Aforismi, Altre Arti

Aforismi: Sotirios Fotios Drokalos – “Alessandro Magno e pensiero strategico moderno”

Gli scritti relativi ad Alessandro Magno nel corso dei secoli non si contano: la gloriosa storia del giovane re e grande conquistatore ha ispirato storici, biografi, romanzieri, poeti, pittori, registi e affascinato il pubblico mondiale. E continua a farlo. L’interesse per Alessandro è un fenomeno proverbialmente transnazionale e diacronico, e i suoi ammiratori appartengono alle più varie ideologie, religioni, correnti sociali, politiche e culturali. Molti modi di pensare e di vivere, anche se completamente antitetici fra di loro, trovano comunque degli elementi e dei punti allettanti e ispiratori nella figura del giovane re che squassò il mondo in una maniera unica e irripetibile. Alessandro Magno è come uno spettacolare fenomeno naturale: il suo fascino sovrasta le categorie morali e le contrapposizioni convenzionali, e lui, come il fulmine o il ruggito del leone, può essere insieme adorabile e terribile per chiunque.

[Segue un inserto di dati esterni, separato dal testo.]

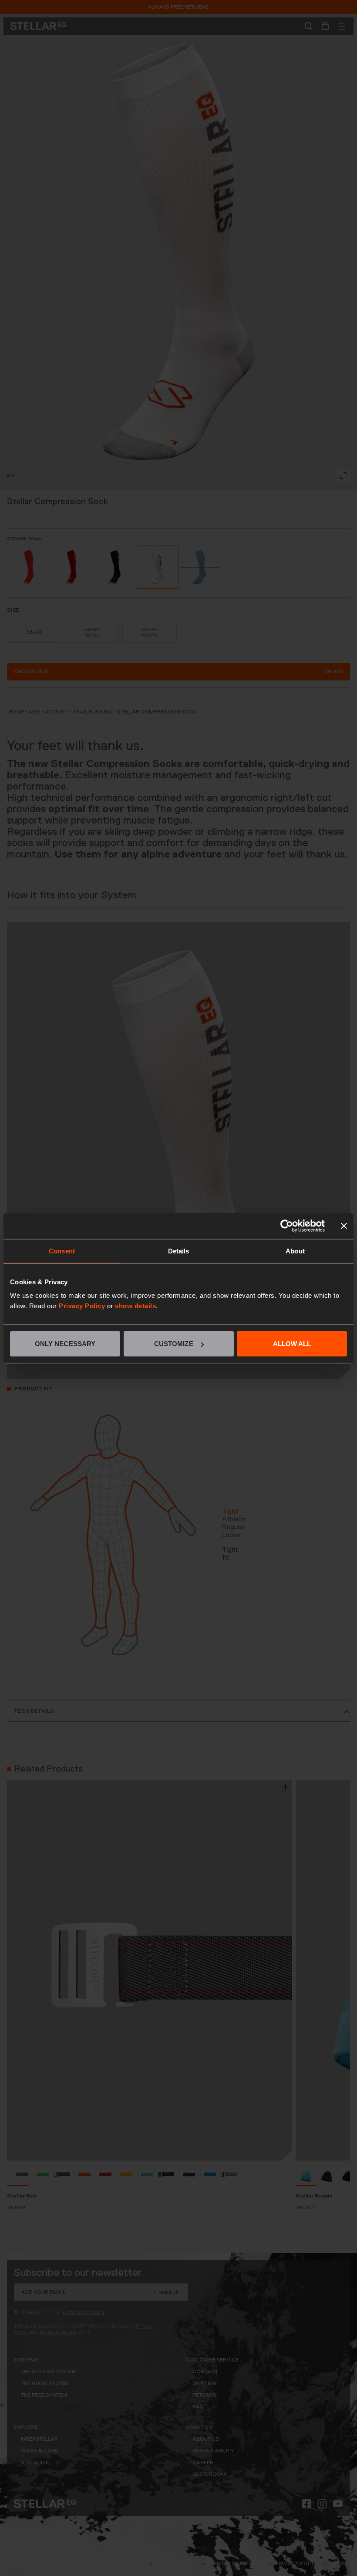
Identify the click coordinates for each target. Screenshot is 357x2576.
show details (135, 1306)
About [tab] (295, 1250)
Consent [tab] (62, 1250)
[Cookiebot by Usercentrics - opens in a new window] (287, 1225)
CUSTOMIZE (173, 1343)
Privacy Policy (82, 1306)
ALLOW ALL (292, 1343)
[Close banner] (344, 1226)
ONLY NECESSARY (65, 1343)
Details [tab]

La campagna di Alessandro in Asia è indubbiamente uno dei più grandi eventi bellici non solo dell’antichità ma di tutta la Storia. Molto difficilmente possono esserne individuati altri con un impatto tanto decisivo, determinanti per l’evoluzione di interi secoli di Storia di così vaste aree.

La falange viveva e moriva tutta insieme, vale a dire teneva e vinceva o rompeva e perdeva.

Come si vede dalla sua insistente preoccupazione per tutta la prima fase della guerra, quella “costiera”, Alessandro sapeva benissimo che tutto l’equilibrio della campagna dipendeva dall’atteggiamento di Atene. Finché essa gli rimaneva fedele, benché in malavoglia e con grandi scontri interni, la Grecia sarebbe rimasta sotto controllo e dunque lui avrebbe potuto occuparsi indisturbato della guerra contro la Persia, mentre in caso contrario la situazione sarebbe diventata problematica. Dunque, conveniva annientare la flotta fenicia e in genere la potenza navale persiana, addirittura togliendo l’impero persiano dal mare, conquistando dopo la lonia anche la Fenicia e poi l’Egitto. A quel punto, ogni nave sul Mar Egeo e sul Mediterraneo e ogni via marittima sarebbero stati una riserva per lui e il suo esercito ed estranea a Dario e ai Persiani.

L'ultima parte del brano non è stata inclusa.